Os dois se aproximaram até que o encontro de seus lábios tampasse a luz do sol passando por seus rostos. Os dois permaneceram ali durante alguns minutos aproveitando a companhia um do outro, a vista era linda e a embarcação mais parecia um cruzeiro para os dois.

O breve momento de calma foi interrompido por Jeff que chegou devagar para não assustar eles.

— Olha eu dei o máximo de tempo antes de atrapalhar os pombinhos, desculpa atrapalhar, mas precisamos conversar.

— Estraga-prazeres... — bufou Gabriela.

Jeff ouviu, mas a ignorou solenemente. Aproximou-se sem pressa, sentou-se numa cadeira na proa e jogou o Magiphone em direção à moça.

Ela pegou no ar com reflexos rápidos. Bastou uma olhada para sua expressão endurecer. Jogou o aparelho de volta, com uma pontaria que deixaria um general orgulhoso.

Adrien, confuso, arqueou uma sobrancelha.

— O que pode ser tão ruim assim?

— Harkin mandou mensagem. Disse que providenciou transporte e que não precisamos nos preocupar com carona.

— Gentil da parte dele.

— Gentil? — ela bufou, indignada. — O fim da mensagem dizia: “Diz pro Adrien que, se ele encostar na minha irmã, eu mato ele depois de transformar ele em fêmea.”

Adrien congelou por um instante.

— ...É, realmente delicado. — respondeu, contendo o riso.

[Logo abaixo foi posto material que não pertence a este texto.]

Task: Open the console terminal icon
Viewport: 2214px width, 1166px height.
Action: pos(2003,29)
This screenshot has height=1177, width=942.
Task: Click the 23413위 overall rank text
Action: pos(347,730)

— Idiota presunçoso. — reclamou Gabriela. — Tô começando a achar que vir pra cá foi um erro.

— Calma, amor — disse Adrien, tentando amenizar. — Você sabia que não seria fácil.

— Calma nada. Aquele idiota faz o que quer e agora quer controlar a minha vida também? Só por cima do meu cadáver. Eu fico sem falar com ele por mais um ano, se for preciso!

— Chefa... — Jeff resmungou, cobrindo os olhos com a mão. — A mente dele é essencial pros negócios. Como presidente da maior corporação de Nerio, você deveria pensar com mais frieza.

Gabriela recuou, mergulhando nos próprios pensamentos.

Adrien percebeu a hesitação e segurou a mão dela com firmeza.

— Você não precisa fazer nada. A corporação é importante, claro, mas a sua vida também é. Você decide o que é prioridade.

— Ah, claro. — ironizou Jeff, com um riso seco. — E ela larga tudo pra viver um romance de novela, é isso? Tu tava se borrando de medo do Harkin até agora, e agora quer bancar o herói? Hipocrisia tem limite.

— Eu não preciso me justificar pra você. — Adrien respondeu, sem perder a calma. — E, como eu disse, a escolha é dela. Quando Harkin aparecer, eu lido com ele. Do meu jeito.

Um “hum” abafado escapou de Jeff, e o silêncio pairou por um breve momento.

Gabriela, ainda observando o mar, finalmente falou:

— Os dois têm razão. Harkin é indispensável para a corporação, e eu... não posso ignorar minha vida pessoal. Só que agora... não tem mais planejamento. A gente já tá chegando. E a reunião com o pequeno monstro vai acontecer, queira eu ou não.

Ela se apoiou no parapeito, deixando a brisa bagunçar seus cabelos.

— Vamos só torcer pra ele estar de bom humor.